Wednesday, March 17, 2010

Why 0% is Bad

In what is less and less of a news item, the Fed kept interest rates at 0% today. No change since December '08. No sign of tightening on the horizon.

So long as the economy remains deflationary in most sectors, particularly jobs and housing, in keeping with the Fed's mandate for price stability (yeah it is hard to keep a straight face while writing that), there is little alternative other than to keep rates at 0%.

So what is wrong then, in a deflationary environment, with just handing out money with the sole condition that the borrower has to pay it back, absent any interest? The problem is, it hurts all investments in the long run.

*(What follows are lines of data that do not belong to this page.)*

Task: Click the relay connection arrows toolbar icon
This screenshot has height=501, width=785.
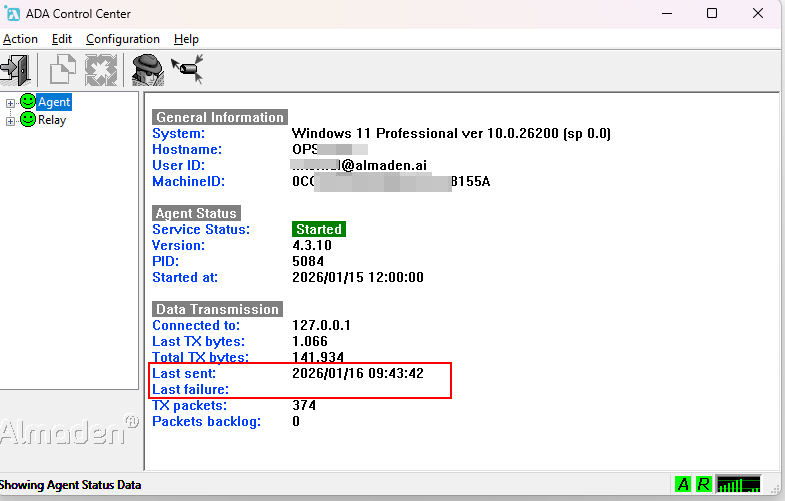Action: [x=187, y=70]
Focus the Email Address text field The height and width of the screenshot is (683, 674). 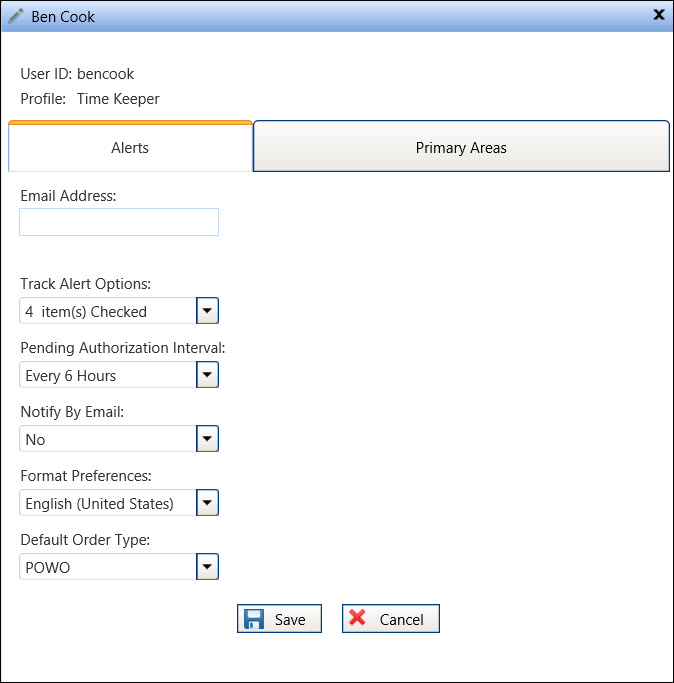(x=119, y=222)
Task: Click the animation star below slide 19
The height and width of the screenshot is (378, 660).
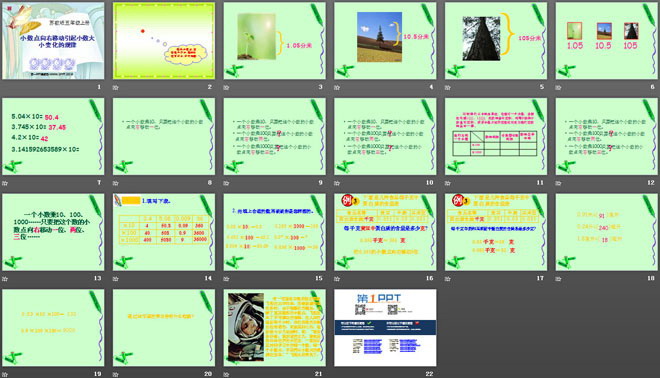Action: click(5, 374)
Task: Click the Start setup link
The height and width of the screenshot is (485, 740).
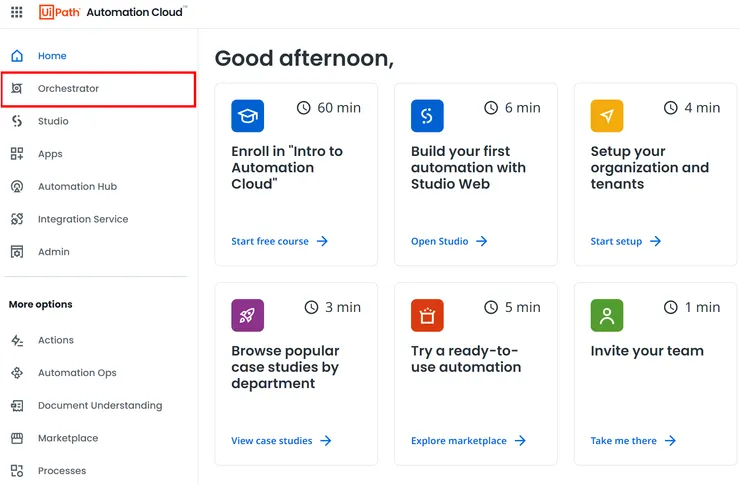Action: pyautogui.click(x=626, y=241)
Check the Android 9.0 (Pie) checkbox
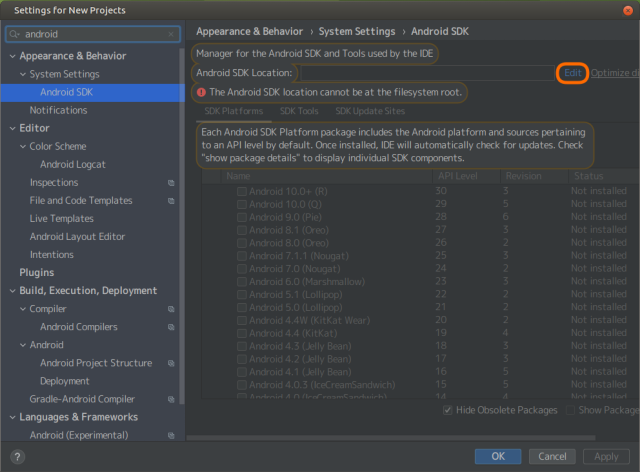 click(241, 217)
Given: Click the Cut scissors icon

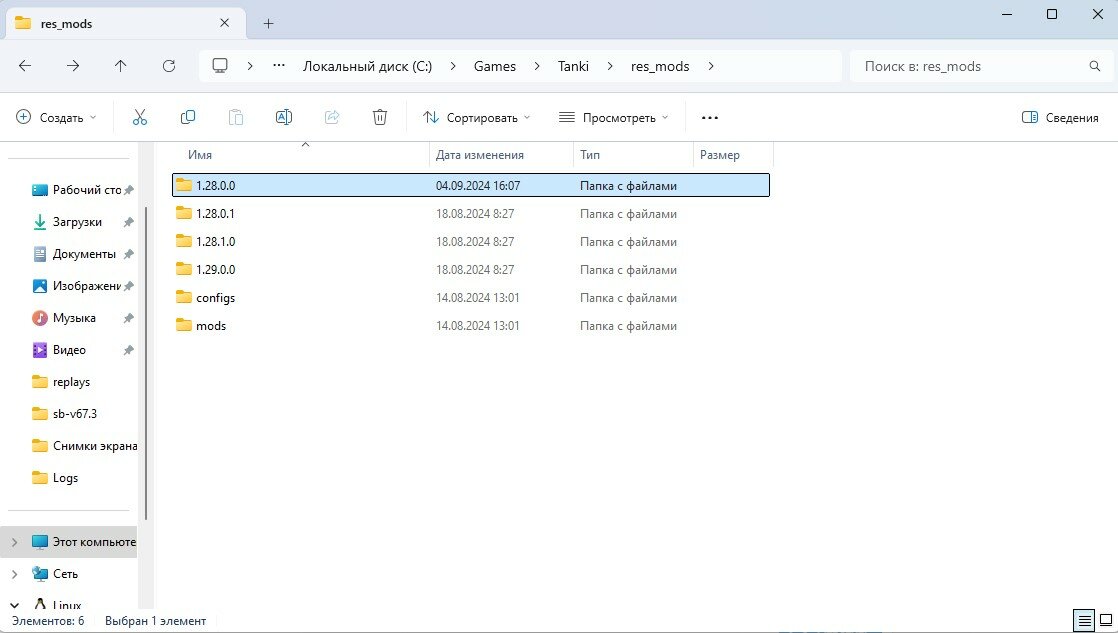Looking at the screenshot, I should [x=140, y=117].
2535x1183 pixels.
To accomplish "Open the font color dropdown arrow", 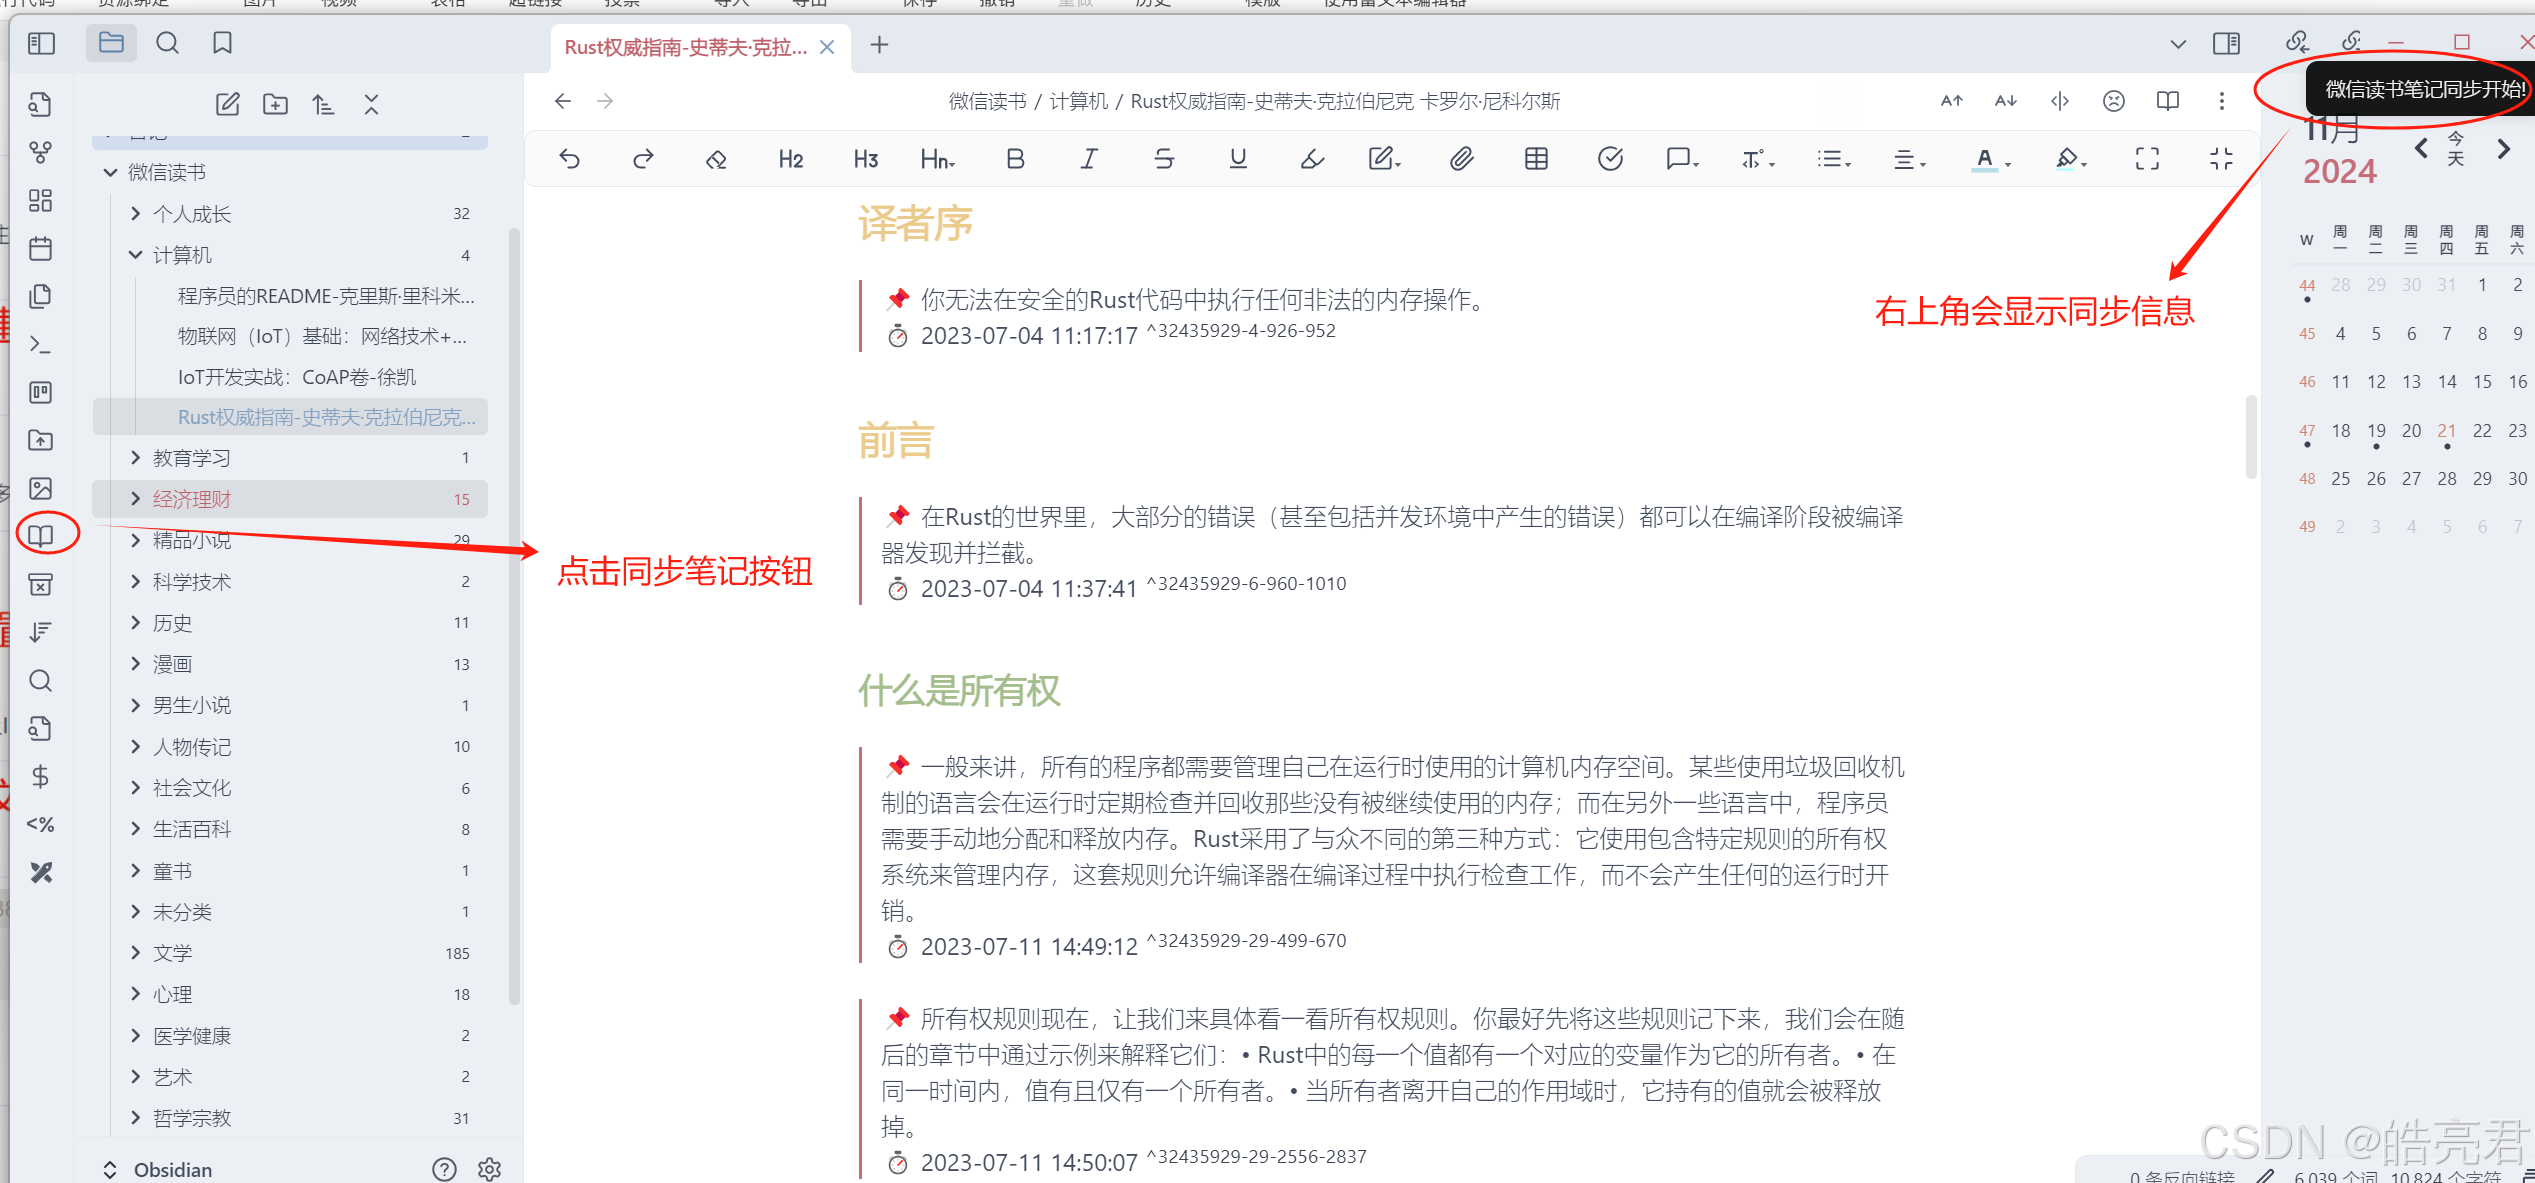I will click(2008, 163).
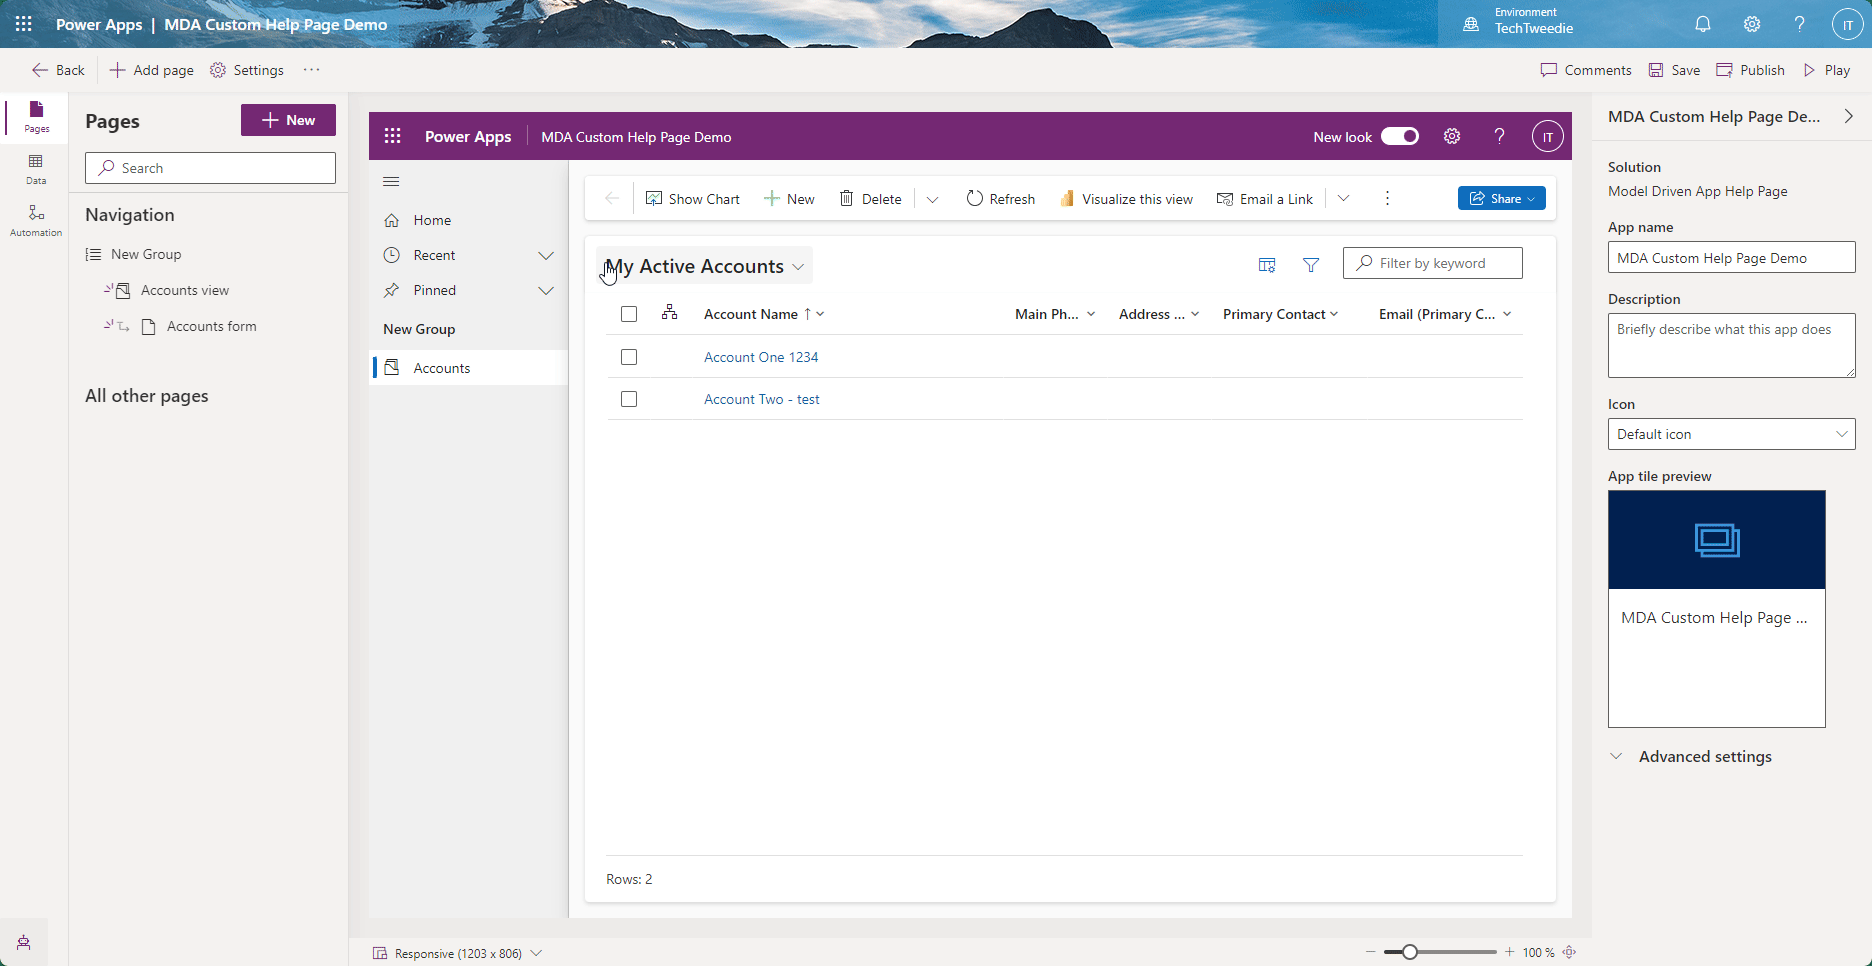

It directly hurts cash and treasury bonds, in terms of reducing interest payments there. But it indirectly hurts stocks as well. With interest rates on cash and bonds generally low in the 0-2% range, stock dividends no longer have to be as much to still be attractive investments. Price-earnings ratios for stocks can go way down and still be competitive in the 2-3% range, which drives the prices of stocks higher. Say a stock pays 50 cents in dividends per share per year. If you are looking for a return of 6%, each share would have to be priced at around $9 to be of interest. But in a climate where 3% is considered a competitive return, then the stock should sell okay at $17.50. The DJIA going up absent higher dividends simply means investors are willing to accept lower P/E ratios.

Now, if an investment bank can borrow money from the Fed at close to 0%, and invest it with a 3% return, well that is a good deal for doing no work and producing nothing of value. The Fed maintaining interest rates at 0% thus insures low yields for all investements.